▶ [Work instruction] All entries are to be copied verbatim, while the pictures stay out.

Screenshot grounding data
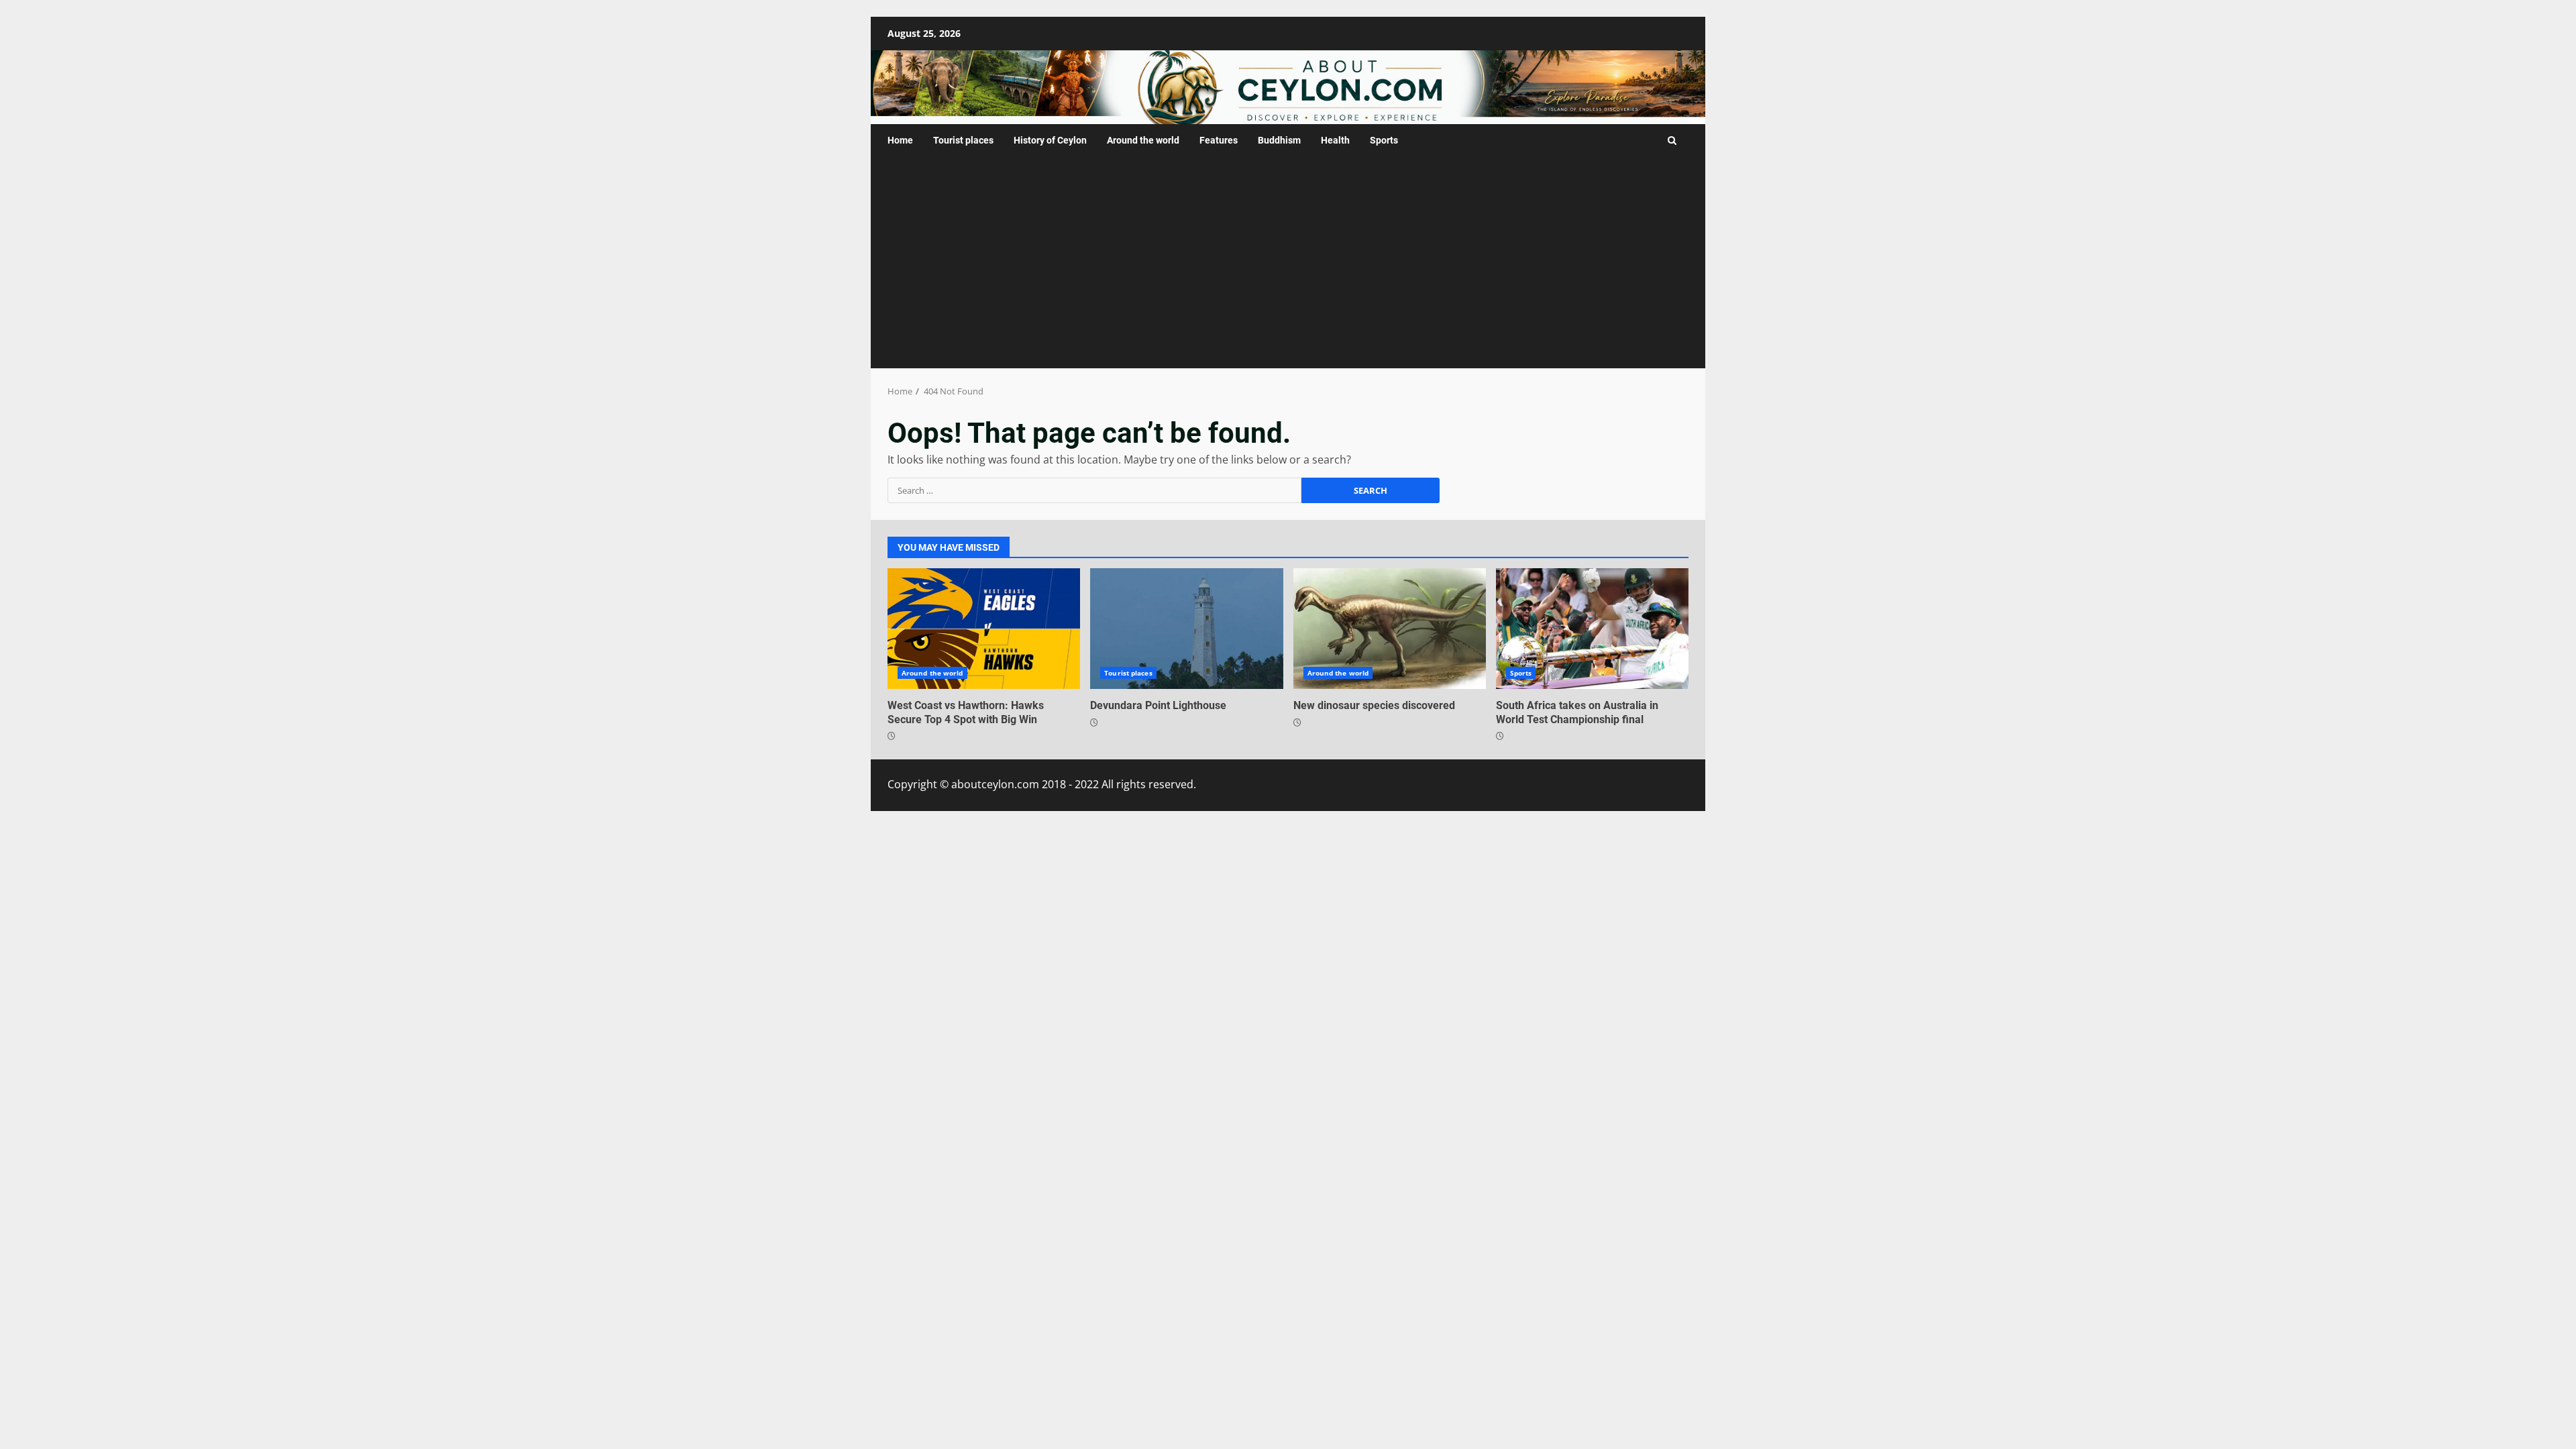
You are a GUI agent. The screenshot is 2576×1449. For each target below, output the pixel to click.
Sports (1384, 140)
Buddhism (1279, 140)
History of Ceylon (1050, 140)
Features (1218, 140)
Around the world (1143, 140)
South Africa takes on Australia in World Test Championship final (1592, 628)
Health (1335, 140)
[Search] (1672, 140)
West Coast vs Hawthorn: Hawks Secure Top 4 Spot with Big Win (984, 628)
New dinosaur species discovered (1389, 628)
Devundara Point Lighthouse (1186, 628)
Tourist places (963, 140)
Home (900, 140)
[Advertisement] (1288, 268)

▶ [Exercise answer]
You are a GUI agent. The screenshot is 2576×1449. For each target below, output the pixel to click.
Sports (1384, 140)
Buddhism (1279, 140)
History of Ceylon (1050, 140)
Features (1218, 140)
Around the world (1143, 140)
South Africa takes on Australia in World Test Championship final (1592, 628)
Health (1335, 140)
[Search] (1672, 140)
West Coast vs Hawthorn: Hawks Secure Top 4 Spot with Big Win (984, 628)
New dinosaur species discovered (1389, 628)
Devundara Point Lighthouse (1186, 628)
Tourist places (963, 140)
Home (900, 140)
[Advertisement] (1288, 268)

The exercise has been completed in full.